Buy-outs were big news in the first quarter of 2007, with several high street names, including Alliance Boots and Sainsbury’s, the subject of buy-out bids led by private equity firms.
But despite the column inches, few of these mooted mega buy-outs made it past the negotiating table, with potential deals such as the bid for Sainsbury’s by a consortium led by private equity firms CVC Capital Partners, Blackstone and TPG Capital falling through.
The lack of high profile megadeals contributed to the total value of buy-outs dropping by more than 50% in Q1. Buy-outs worth £3.4 billion were completed in the first three months of 2007, compared to £9.3 billion in Q4 of 2006, according to the Centre for Management Buy-out Research.

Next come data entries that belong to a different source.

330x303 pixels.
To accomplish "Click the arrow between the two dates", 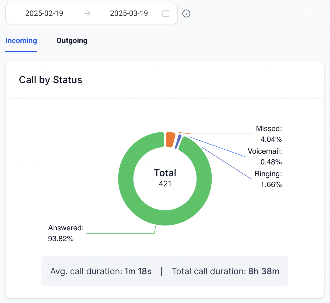I will tap(87, 13).
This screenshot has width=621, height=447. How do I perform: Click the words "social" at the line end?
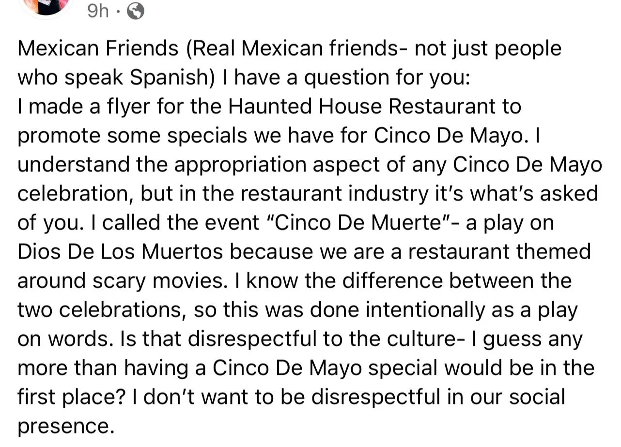click(536, 397)
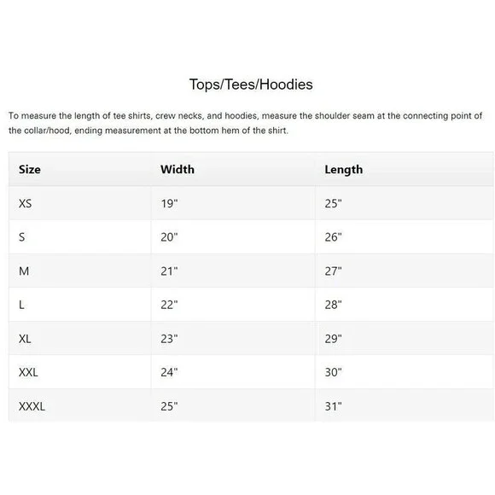Select the Width column header

click(x=178, y=170)
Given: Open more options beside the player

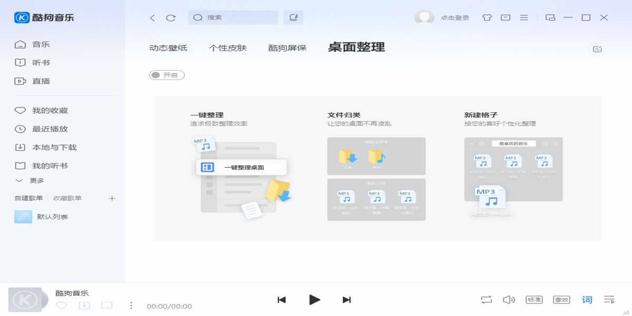Looking at the screenshot, I should pos(130,304).
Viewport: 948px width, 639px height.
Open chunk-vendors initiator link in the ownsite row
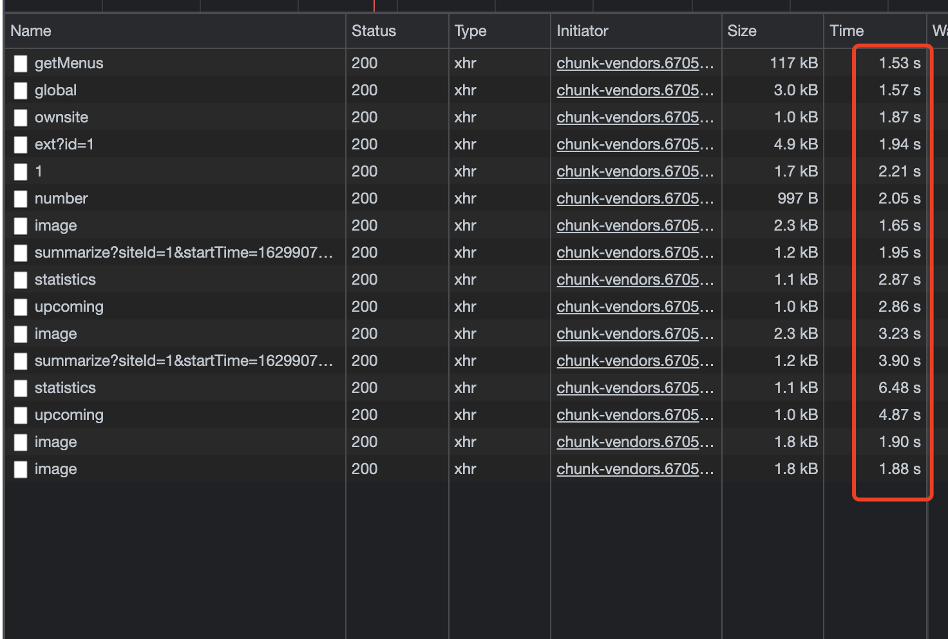634,117
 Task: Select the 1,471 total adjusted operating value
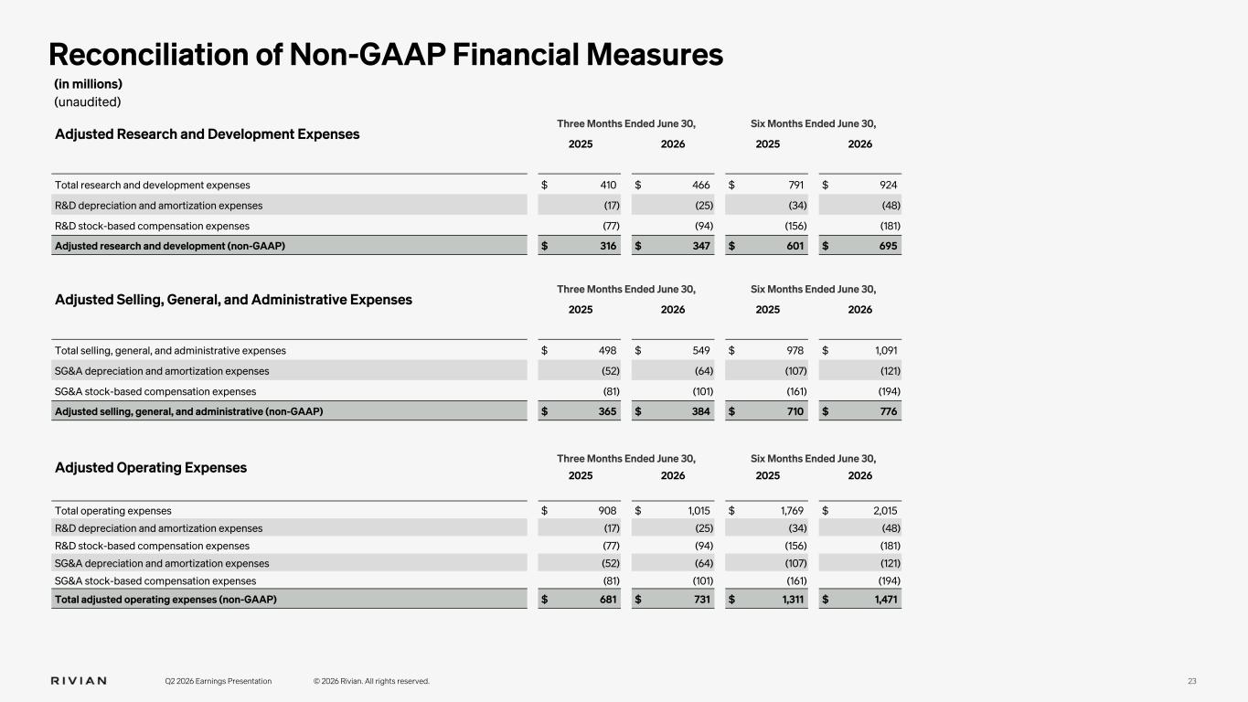884,600
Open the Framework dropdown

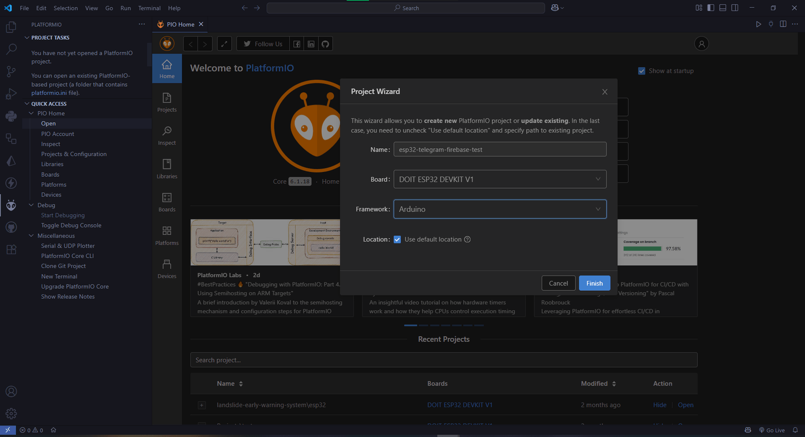coord(499,209)
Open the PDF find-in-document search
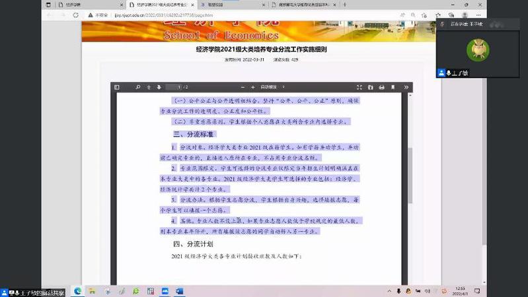The width and height of the screenshot is (528, 297). coord(138,87)
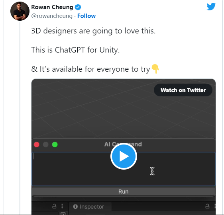This screenshot has width=224, height=215.
Task: Click the Rowan Cheung display name
Action: [52, 7]
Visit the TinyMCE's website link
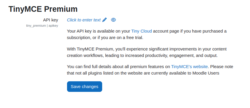250x108 pixels. pyautogui.click(x=189, y=66)
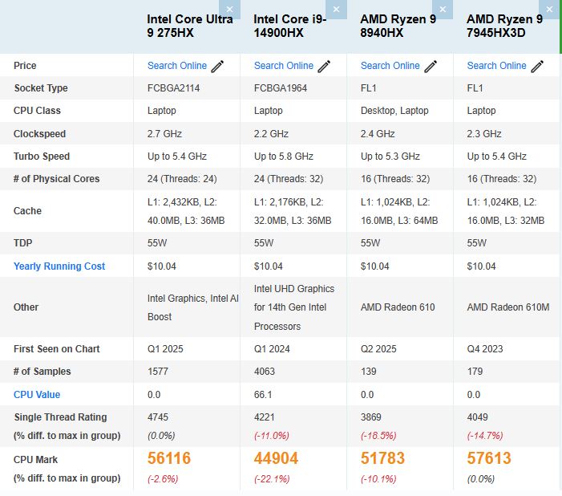
Task: Remove AMD Ryzen 9 7945HX3D from comparison
Action: [x=550, y=9]
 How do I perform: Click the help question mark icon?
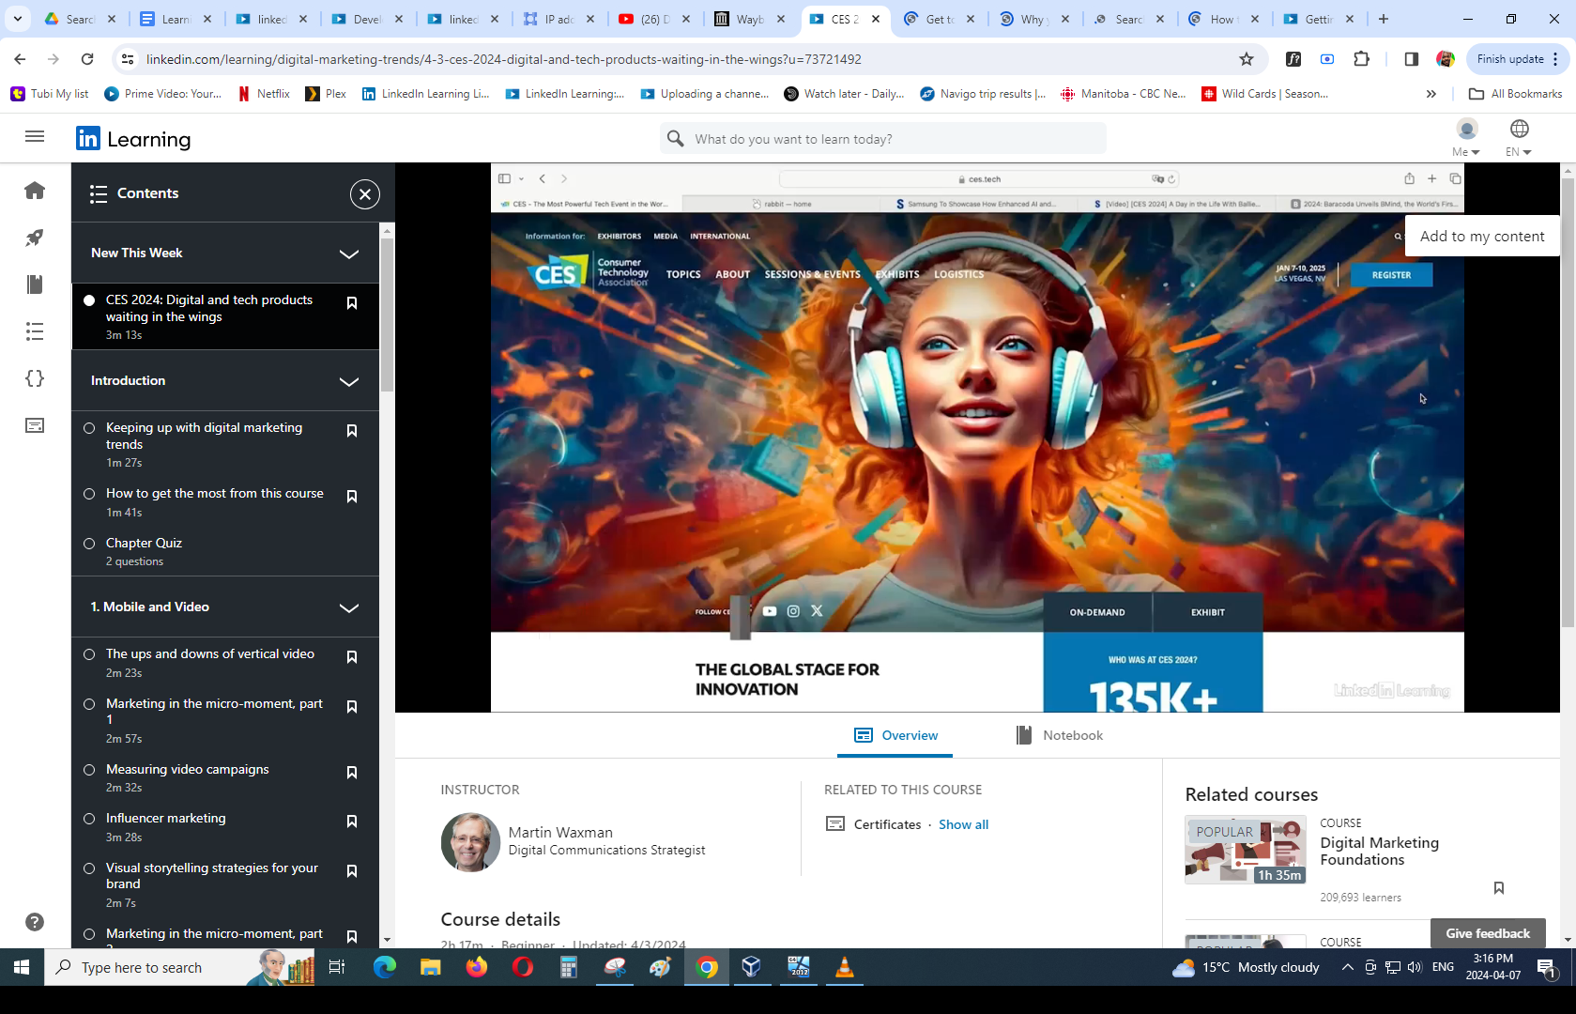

For Tom Lamb, co-head of Barclays Private Equity, Q1’s results are a surprise. “It is astonishing to see how little private equity activity there has actually been in the first quarter given the frenzy of press coverage surrounding a succession of high profile ‘take-private’ candidates such as Sainsbury’s, Alliance Boots, Pearson, Kingfisher, Whitbread, Compass, and Cadbury,” he said.
Nevertheless, Lamb is not worried by the relative lack of activity. “The slow down in the first quarter is not necessarily a reflection of the year to come, 2005 and 2006 showed a similar drop, both of which turned into record years,” he said.

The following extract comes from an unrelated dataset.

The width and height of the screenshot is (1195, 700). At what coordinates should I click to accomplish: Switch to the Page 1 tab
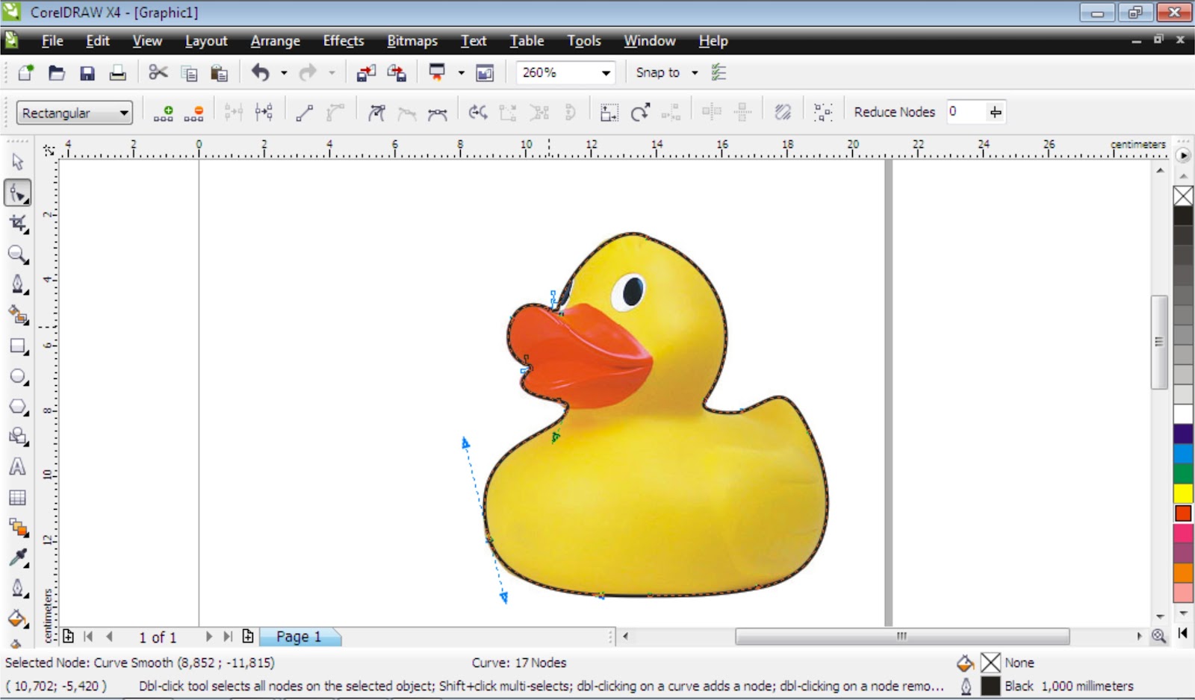coord(299,636)
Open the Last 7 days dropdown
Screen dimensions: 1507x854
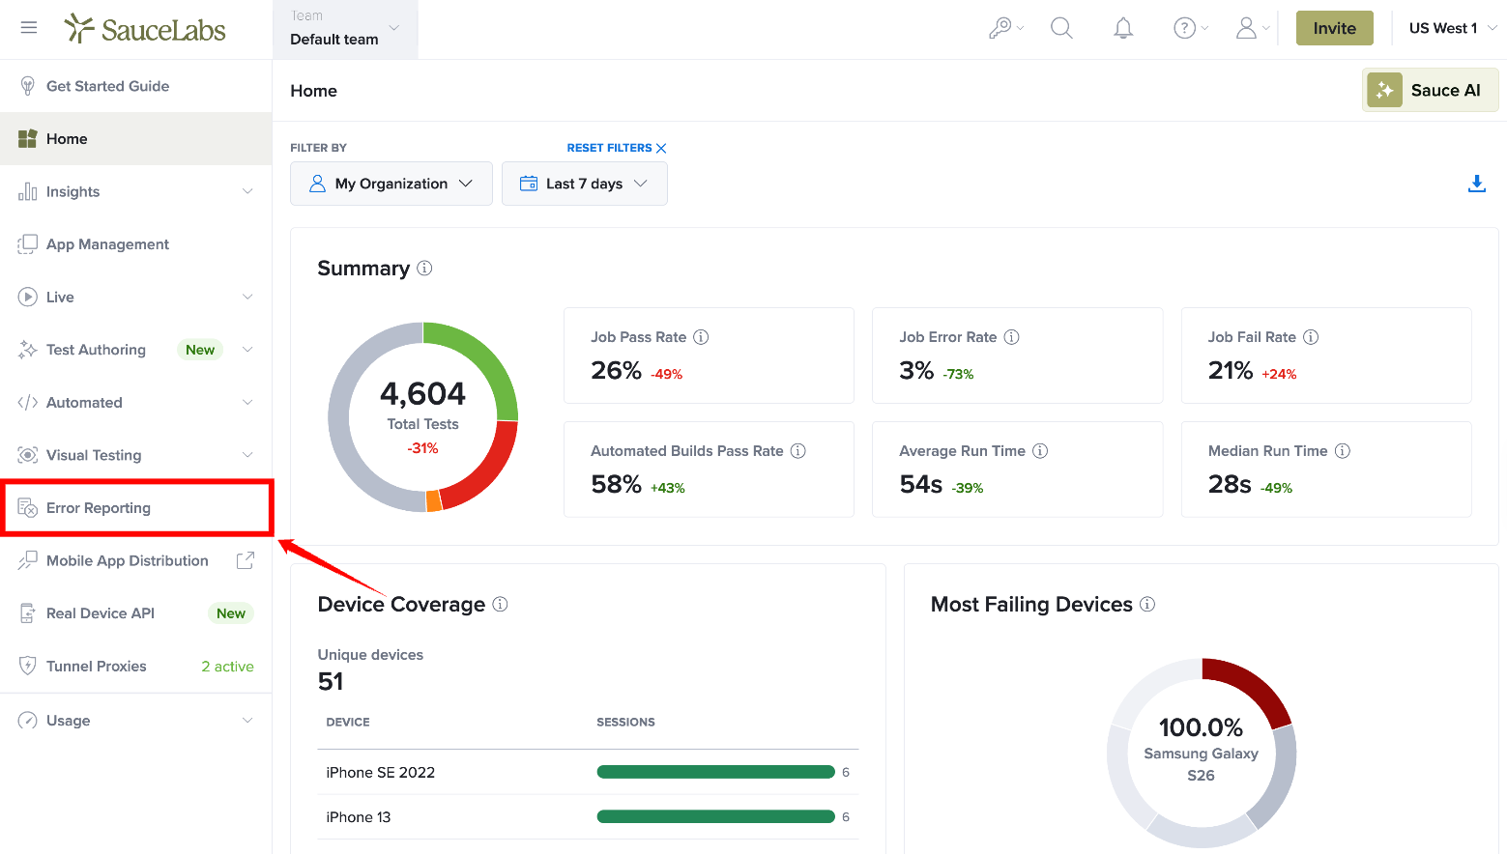[x=585, y=184]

“Such a strong end to the year as we saw in 2006 is bound to distort the first quarter of the following year, [but] it is worth noting that much of the value of the final quarter was down to a few mega deals, including United Biscuits at £1.6 billion. It remains to be seen whether the private equity houses will actually pay a sufficient premium to allow some of these larger take privates to actually happen.”
Q1 also proved to be quieter in the small to medium-sized market. Buy-outs of less than euro150 million [£102 million] remained close to 2006 levels, with volumes marginally up at 37 but values slightly down at euro1.6 billion, according to research from corporate finance adviser Corbett Keeling.
Note of caution
Corbett Keeling also noted that debt and equity providers are becoming more cautious about deal structures and seeking a greater stake in businesses. Deals completed without mezzanine finance have seen the average equity content rise from 38% to 49% of funds provided. Where mezzanine is used, equity content has remained steady at about 40%, with mezzanine providing 14%.

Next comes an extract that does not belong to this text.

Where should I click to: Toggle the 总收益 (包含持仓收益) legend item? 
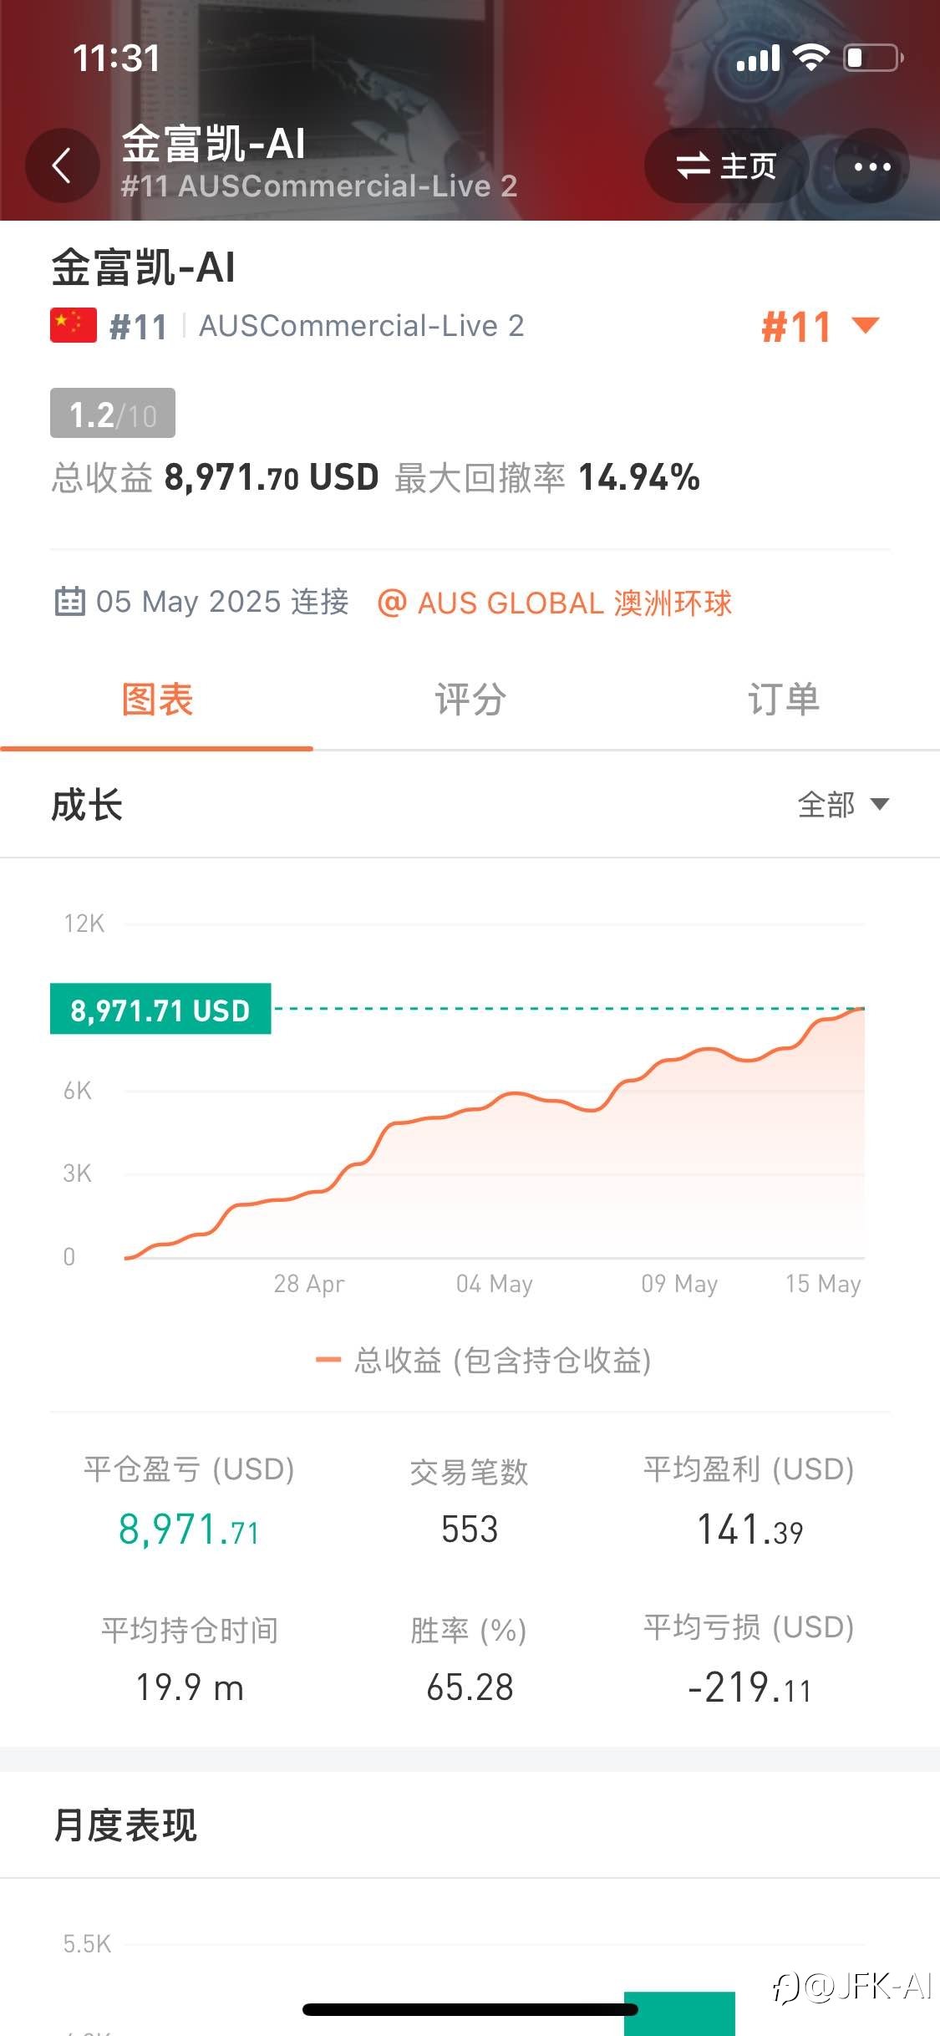click(483, 1361)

Jim Keeling, joint chairman of Corbett Keeling, admitted this caution may seem counter-intuitive to the confidence in the sector generally, and while he is not able to explain this, he does not see it as a cause for concern.
“One could draw comfort that if they’re [debt/equity providers] being sensible about the [deal] structures we won’t get a collapse in confidence so readily,” he said. “If those structures were going through the roof I would be much more worried whether the bubble would burst.”
Indeed, Keeling is confident that sub euro150 million buy-outs will increase in the coming months, given the general willingness of funders to back deals, the benign economic conditions and the number of entrepreneurs seeking to put their business up for sale and cash in. This backs up the sentiment in the market; in the survey, 50% of respondents said they expected buy-outs at this level to increase in Q2.
This is reflected across the board, according to Keeling. “There is a lot of optimism in the marketplace at the moment and as a result a lot of big deals [euro150 million plus] happening,” he said. “When the big deals happen, that fuels the optimism and it’s a virtuous circle.”
Adrian Balcombe, a corporate finance partner at Deloitte, is also optimistic about the market and expects the “fervent” activity seen since the New Year to come to fruition and complete in the next three to six months. “We are seeing some signs of restraint in the private market with deal multiples going down for mid-market deals,” he said. “However, multiples continue to rise for large deals suggesting that the total 2007 deal value could be blown out of the water by one or two high profile mega deals.”